5 Days of Waking Up Early Challenge
5 Days of Waking Up Early Challenge

You've been late to work three times this week. There's no hard start time, but you know everyone else beat you to their desks by at least 28 minutes. It's time to make a change: you need to become a morning person. The thought of going to be bed, waking up, and it still being dark may scare you now, but all it takes are few lifestyle changes to see just how compelling being a morning person can be.

Contrary to what you might believe, however, being a morning person isn't something that simply happens overnight. Below are a few of the reasons that it's worth changing the way you do the a.m., and along with each reason is a method by which you can reach that goal. Try them out for yourself this week, and you may never want to go back.

Better Sleep (Sleep Better)

Common sleep studies tell us that the average human adult needs somewhere between 7-9 hours of sleep. Different mothers-in-law have different opinions on just how many hours it takes to get to that sweet spot, but the only way you'll really know is if you try it.

Stop keeping yourself up until one in the morning with the kind of activities that are supposed to make you relax. Do you generally relax with a cup of tea and the next Harry Potter spin-off? Yes. Are you relaxed after four hours of sleep? Debatable.

More Discipline (Turn Down for ... Yourself)

Being a morning person takes discipline, as John Zeratsky showed us in his Medium post. That means you're going to have to be intentional about creating a space for yourself to go to bed early and wake up early. That also means getting into a routine on both ends of the alarm button. John's approach? He made his own "turn down" service.

Some time before you actually need to go to bed, start to lower the lights, turn off the TV and get into whatever you call pajamas. Your body will start to take that as a signal that you're ready to shut off, and it will make falling asleep at 10:00 p.m. seem less infantile.

New Habits (Drink Better Coffee)

Another part of creating routines is finding habits that your body can get used to in the morning as you wake up. One of the most universal habits we modern humans have held dear for millennia is the art of coffee. Don't let it be that thing that burns your esophagus on your out-the-door slurp — make coffee making an experience.

Start with buying whole beans and grinding them yourself. You don't need to be a barista to know how to make a decent cup of coffee, and going through the motions might help you to wake up just a little easier.

Heightened Energy (Block out the Blue)

Listen closely: Turn. Off. Your. Screens. If you didn't read it on Twitter last night before bed, holding those blue lights three inches from your face for two hours every night as you're nodding off, according to the Huffington Post, is terrible for your health.

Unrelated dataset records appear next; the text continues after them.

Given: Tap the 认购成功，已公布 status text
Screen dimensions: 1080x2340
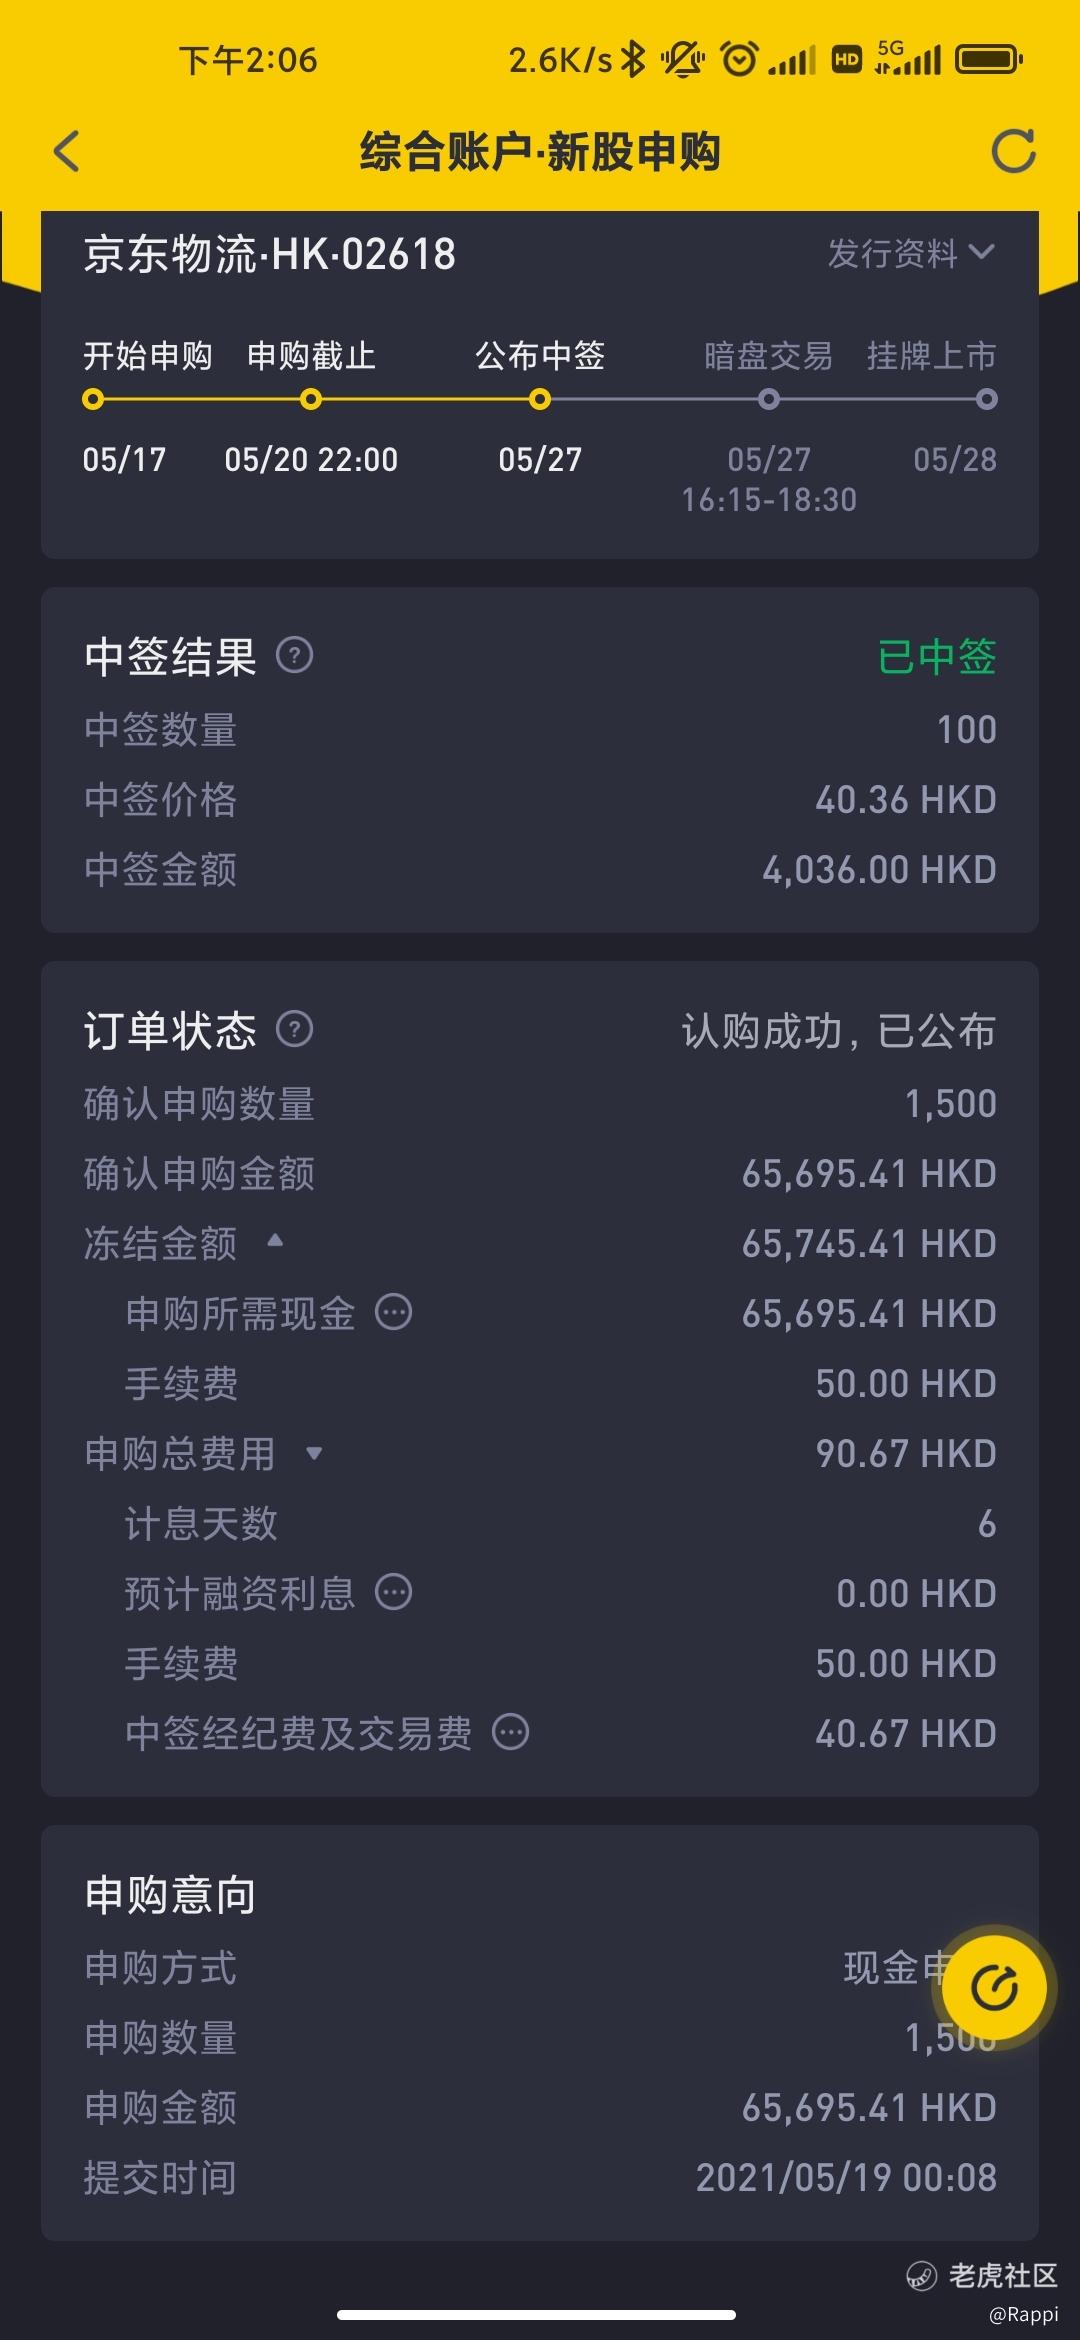Looking at the screenshot, I should (x=839, y=1031).
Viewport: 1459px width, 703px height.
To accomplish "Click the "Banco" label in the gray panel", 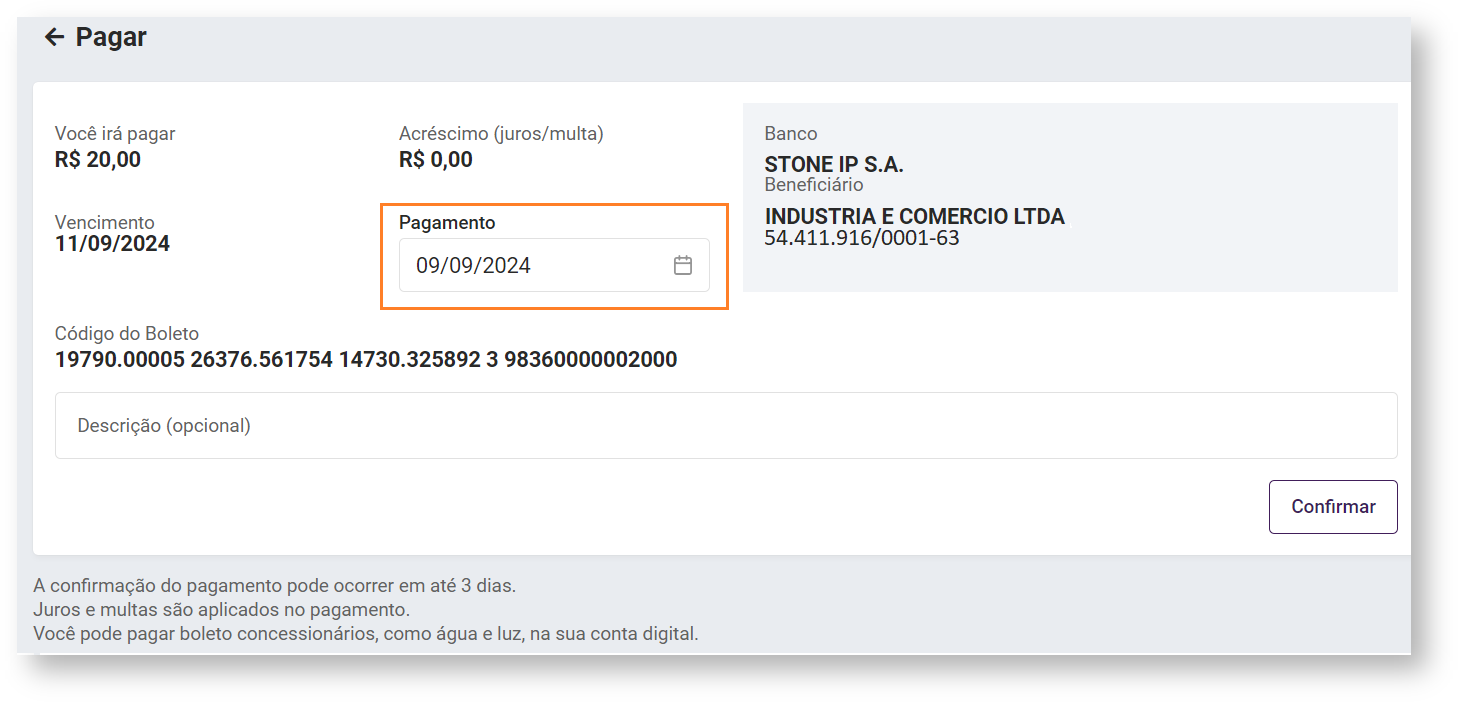I will (790, 134).
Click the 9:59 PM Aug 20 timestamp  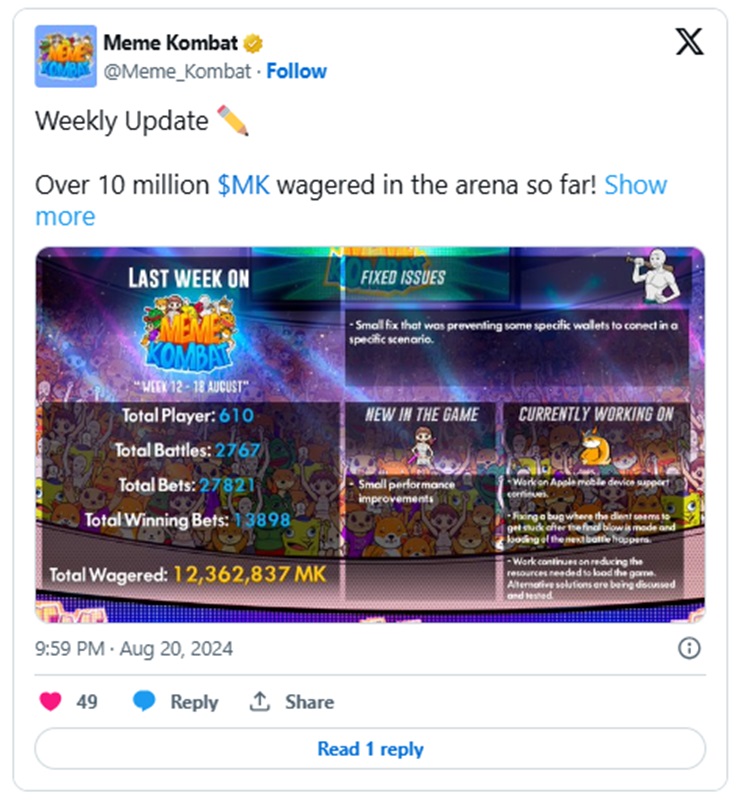click(134, 649)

The blue light from your phone, as the HuffPo article mentions, is suppressing the melatonin in your body, making it harder to fall asleep, and preventing you from reaching your deepest sleep levels throughout the night.

Block the blue, catch more Zs.

Increased Productivity (Stop Rushing)

As Fast Company astutely notes, pulling all-nighters or barely sleeping doesn't make you a more productive person — despite what the rings around your eyes and hallucinations may be telling you. When you're getting proper sleep, the article says, you'll rely less on that alarm clock, you'll get more done at work, and you'll become more consistent in your daily habits.

A good night's sleep isn't just motherly wisdom: it may be the missing ingredient in your success at work.